● **Page excerpt**
= = = = = = =
An increase of capital by public call which takes place less than two years after the formation of a company without such public call shall be preceded, under the conditions laid down in Article 619 et seq. of this Uniform Act, by an audit of the assets and liabilities and, where necessary, of the special benefits granted.

Article 837

A public call without pre-emptive right of subscription to new shares which confer on their holders the same rights as old shares shall be subject to the following conditions:

(1) the call shall be realized within a period of three years from the date of the meeting which authorized it ;

(2) for companies whose shares are listed on the stock exchange, the call price shall be at least equal to the average price recorded for those shares for twenty consecutive days chosen from the forty days preceding the day call begins, after adjusting the average to take into account the difference in the date of enjoyment;

(3) for companies other than those referred to in paragraph (2) of this article, the issue price shall, at the company's choice, with account being taken of the difference in the date of enjoyment, be at least equal to the part of stockholders' equity per share as deduced from the last balance-sheet approved by the date of issue, or at a price fixed by an expert designated by the competent court giving a summary judgment.

Article 838

A public call without pre-emptive right of subscription to new shares which do not confer on their holders the same rights as old shares shall be subject to the following conditions :

(1) the call shall be realized within a period of two years from the date of the general meeting which authorized it ;

(2) the issue price or conditions for fixing such price shall be determined by the extraordinary general meeting upon the report of the board of directors and the special report of the auditor.
= = = = = = =
● **Given information**

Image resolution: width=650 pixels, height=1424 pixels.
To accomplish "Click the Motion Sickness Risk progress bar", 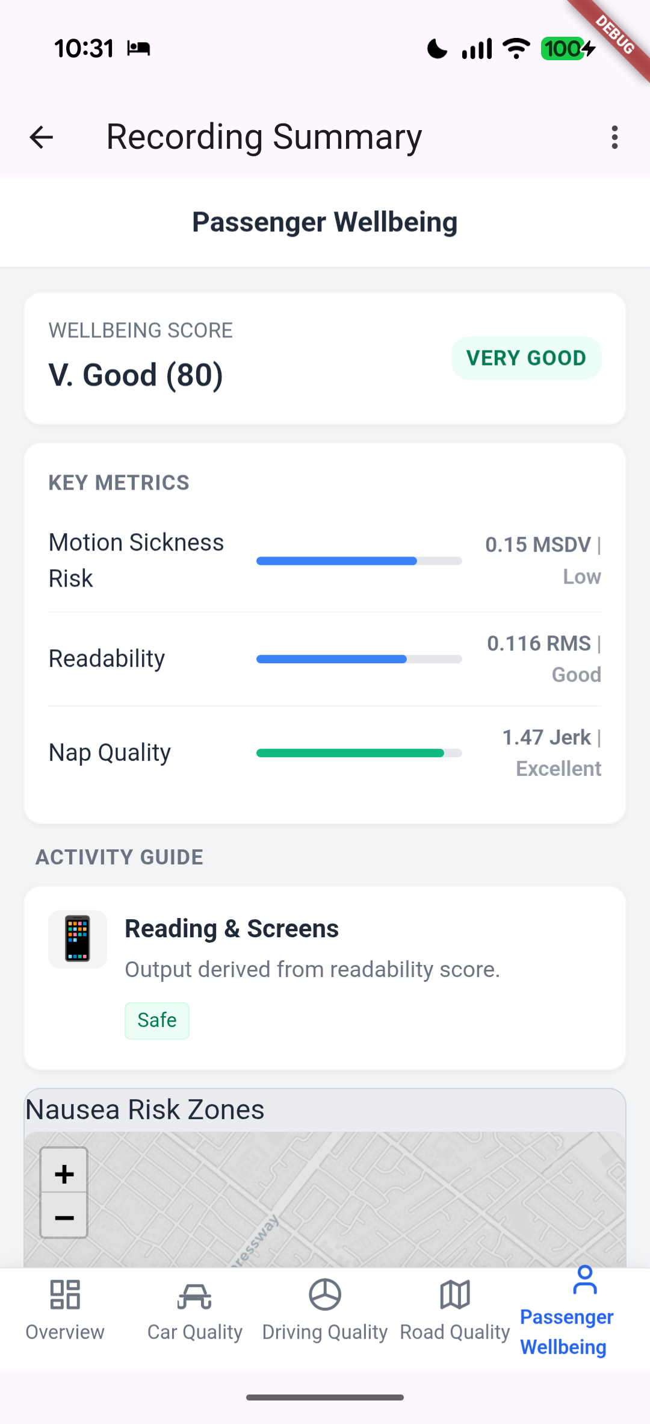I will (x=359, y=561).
= = = = = = =
● **Exercises**
a) Copy the share-issue rules again, starting at the words "An increase of" and ending after "special benefits granted.", but rename "audit" as "review" wherever it shows up.
b) Write the next part of the share-issue rules, picking up after their last sentence.

● **Final answers**
a)
An increase of capital by public call which takes place less than two years after the formation of a company without such public call shall be preceded, under the conditions laid down in Article 619 et seq. of this Uniform Act, by an review of the assets and liabilities and, where necessary, of the special benefits granted.

b)
Where the issue is not realized on the date of the annual general meeting following the decision, an extraordinary general meeting shall decide, upon the report of the board of directors and the special report of the auditors, on the maintenance or adjustment of the issue price or on the conditions for determining such price, failing which, the decision of the first meeting shall lapse.

Article 839

The general meeting which decides on the increase of capital may, in the interest of one or more persons designated by name or not, cancel the pre-emptive right of subscription.

Beneficiaries of this provision may not, under penalty of the decision being declared void, take part in the vote. The required quorum and majority shall be calculated after deducting the shares they own.

The issue price or the conditions for fixing such price shall be determined by the extraordinary general meeting upon the report of the board of directors and the auditor.

Article 840

An increase of capital shall be deemed to have been carried out where one or more credit establishments, within the meaning of the law regulating banking activities, irrevocably guarantee its successful end. Payment of the paid-up fraction of the face value and of the totality of the agio on issue shall take place no later than the thirty-fifth day following the expiry of the time limit for subscription.

Section 4 Investment of bonds

Article 841

Where an investment of bonds is carried out by public issue in one or more Contracting States, the issuing company shall fulfil in the Contracting States before the opening of subscription and prior to any other publicity measures, the formalities specified in Articles 842 to 844 of this Uniform Act.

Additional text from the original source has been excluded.